田んぼのあぜ道を走ってると、風が髪をなびかせて気持ちいい。少し離れたところに、普段あまり行かない小川の支流があるのを思い出した。そこは木々が茂ってて、地面が湿ってて、泥濘ができやすい場所だ。ペダルをこいで10分くらいで着くと、小川の脇に広がる湿地が目に入った。泥水がキラキラ光ってて、私を呼んでるみたい。「ここで遊ぼう!」って決めて、自転車を木に立てかけて、早速飛び込んだ。

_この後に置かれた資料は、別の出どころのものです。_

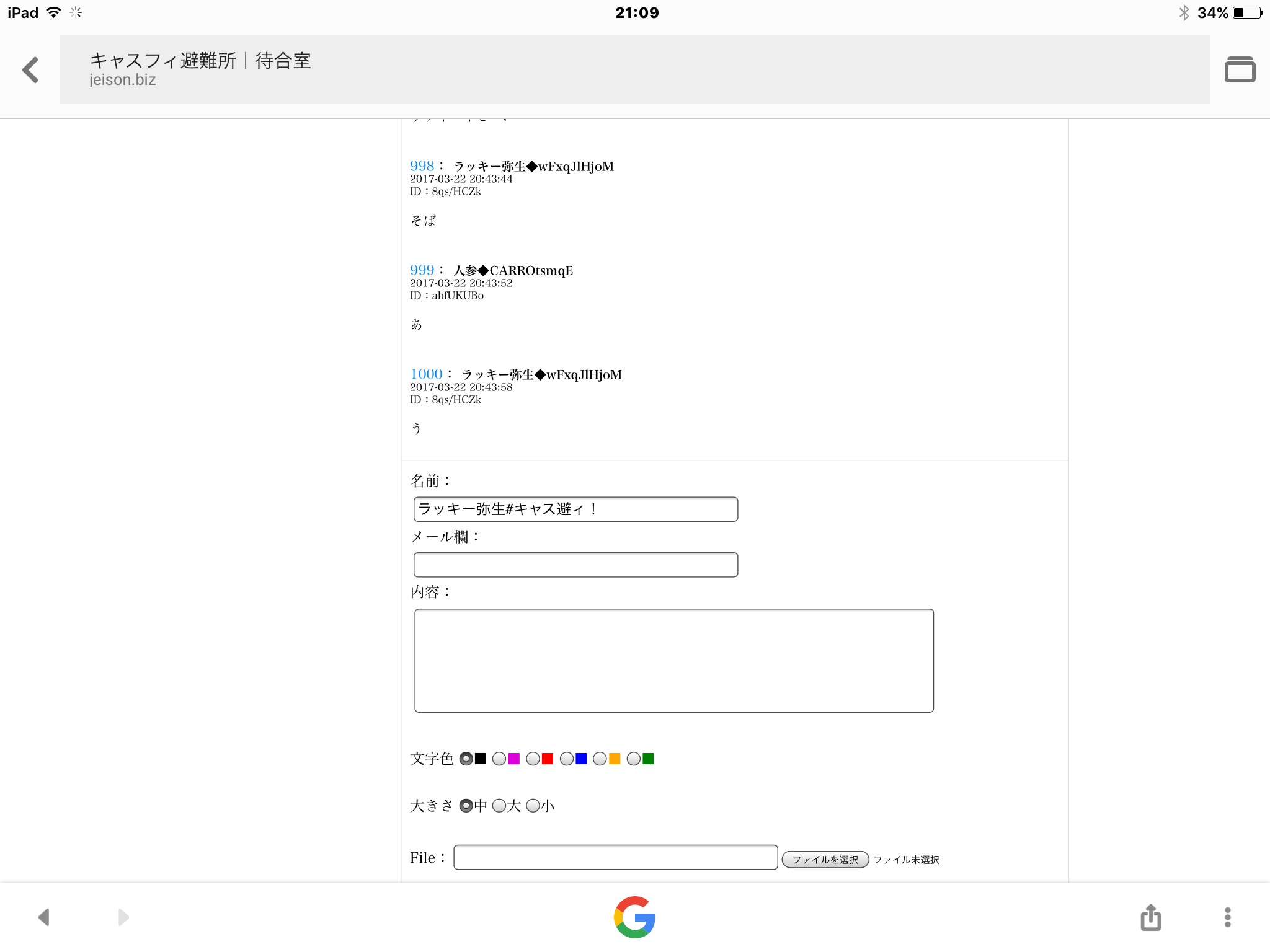Select green text color radio
The image size is (1270, 952).
633,759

「ズブッ!」と靴が泥に沈むと、冷たい泥水が靴の中に染み込んでくる。ハイソックスが足首からふくらはぎまで茶色に染まって、びしょびしょになる感触がたまらない。ジャージの長ズボンが泥に浸かって、膝までべっとり茶色に染まる。走り回ると、泥がピチャピチャ跳ねて、ジャージの袖や裾に茶色の模様が広がる。勢いよく転んでみると、泥が柔らかく私を受け止めてくれて、全身に泥が絡みついてくる。ジャージをめくると、半袖体操服の裾がうっすら茶色に染まってて、ショーツにも泥水が染み込んで冷たい感触が広がる。
バケツで泥水をすくって頭からかぶると、髪から滴る泥水が顔を伝って、「じゃりじゃり」って土の粒が口に入ってくる。紅白帽子に泥を擦り付けると、白と赤が茶色一色になって、なんだか新しい冒険の始まりみたい。服の中に泥水を流し込むと、半袖体操服やショーツがびしょびしょになって、体にぴったり張り付いてくるのが気持ちいい。深いところで泳いでみると、泥が体を包み込んで、まるで浮いてるみたいだ。
ふと、手紙のことを思い出した。ポケットからペンダントを取り出して、泥濘の周りを見回す。木々の根元に、妙に盛り上がった土の場所があるのに気づいた。近づいてみると、泥に埋もれた石がいくつか並んでて、なんだか不自然だ。手で泥をかき分けてみると、石の下に小さな鉄の箱が出てきた。「これが宝物?」ってドキドキしながら、ペンダントを手に持つ。箱の蓋に小さな穴があって、ペンダントの石がぴったりはまりそう。試しに差し込んでみると、「カチッ」と音がして蓋が開いた。
中には、古いノートと色あせた写真が入ってた。ノートには「泥濘日記」と書いてあって、写真には女の子が泥だらけで笑ってる姿が映ってる。その子、どこか私に似てる気がする。ノートを開くと、「今日も泥濘で遊んだよ。全身泥んこになるの、最高!」って書いてあって、私は思わず笑っちゃった。この子、絶対私と同じ泥んこ好きだよ!
まだノートを全部読む時間はないけど、私はこの新しい泥濘で遊び続けることにした。鉄の箱をそばに置いて、また泥の中に飛び込む。泥水が靴やハイソックスに染み込んで、「グチュグチュ」って音がするたびに、心が弾む。全身泥んこになって満足したら、川の浅瀬で泥を落として、箱とノートを持って帰るつもりだ。帰り道も、茶色に染まったユニフォームで歩くのが楽しみで仕方ないよ。